• **Input rows**:
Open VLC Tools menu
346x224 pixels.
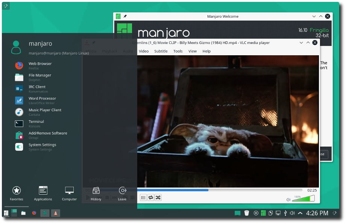click(x=178, y=51)
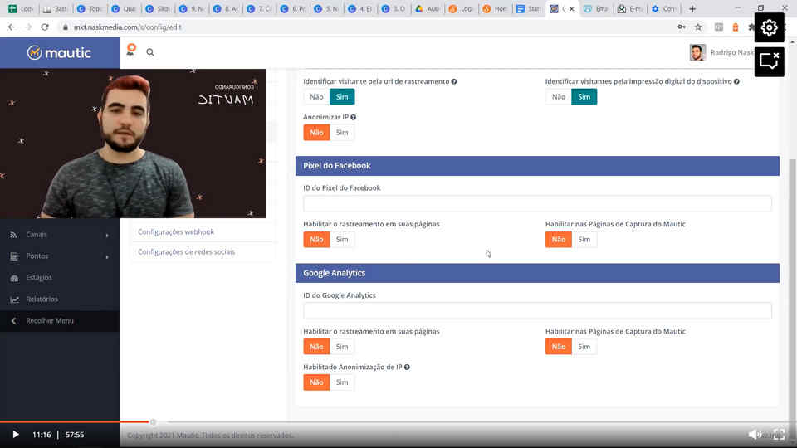Enter fullscreen with the video expand icon
This screenshot has width=797, height=448.
[x=779, y=435]
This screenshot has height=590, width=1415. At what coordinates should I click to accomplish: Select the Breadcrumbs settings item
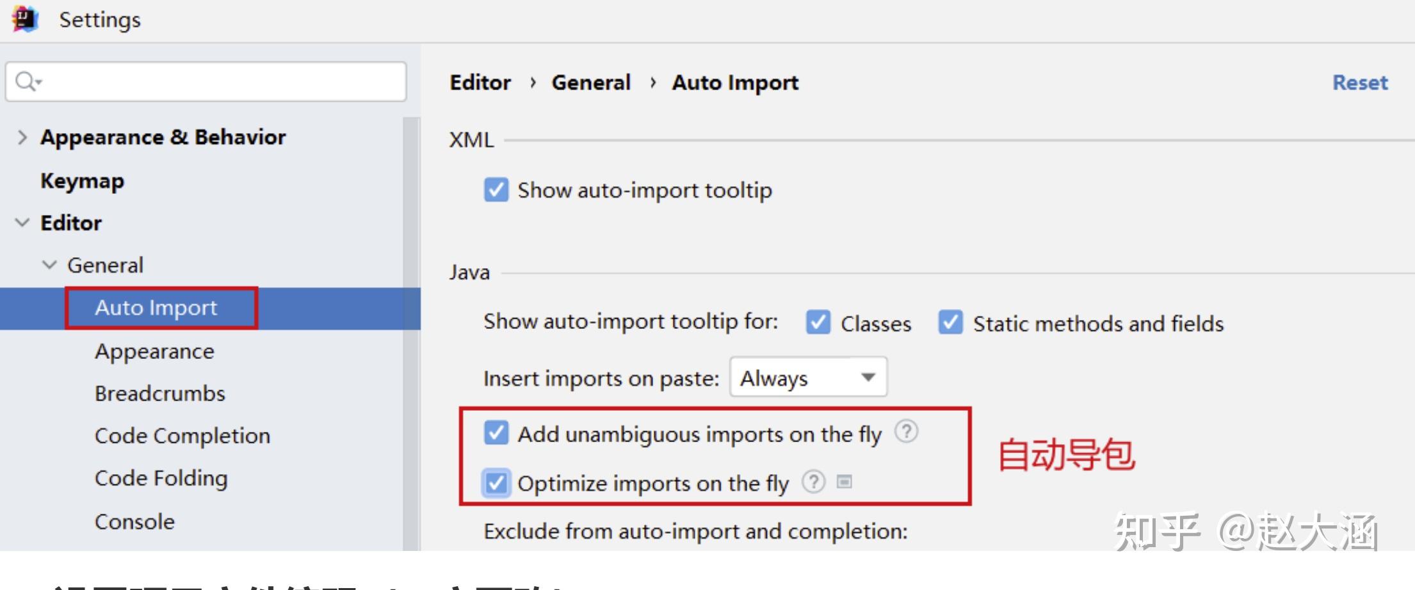pos(160,393)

• **Instruction**: Write out all the items above again, leaving out the pictures. Put "Navigation" where "Breadcrumbs" appears and change nothing else.

• **Written solution**:
Open VLC Tools menu
346x224 pixels.
click(x=178, y=51)
Enter fullscreen with the video expand icon
This screenshot has width=797, height=448.
[x=779, y=435]
This screenshot has height=590, width=1415. At what coordinates should I click to accomplish: Select the Navigation settings item
pos(160,393)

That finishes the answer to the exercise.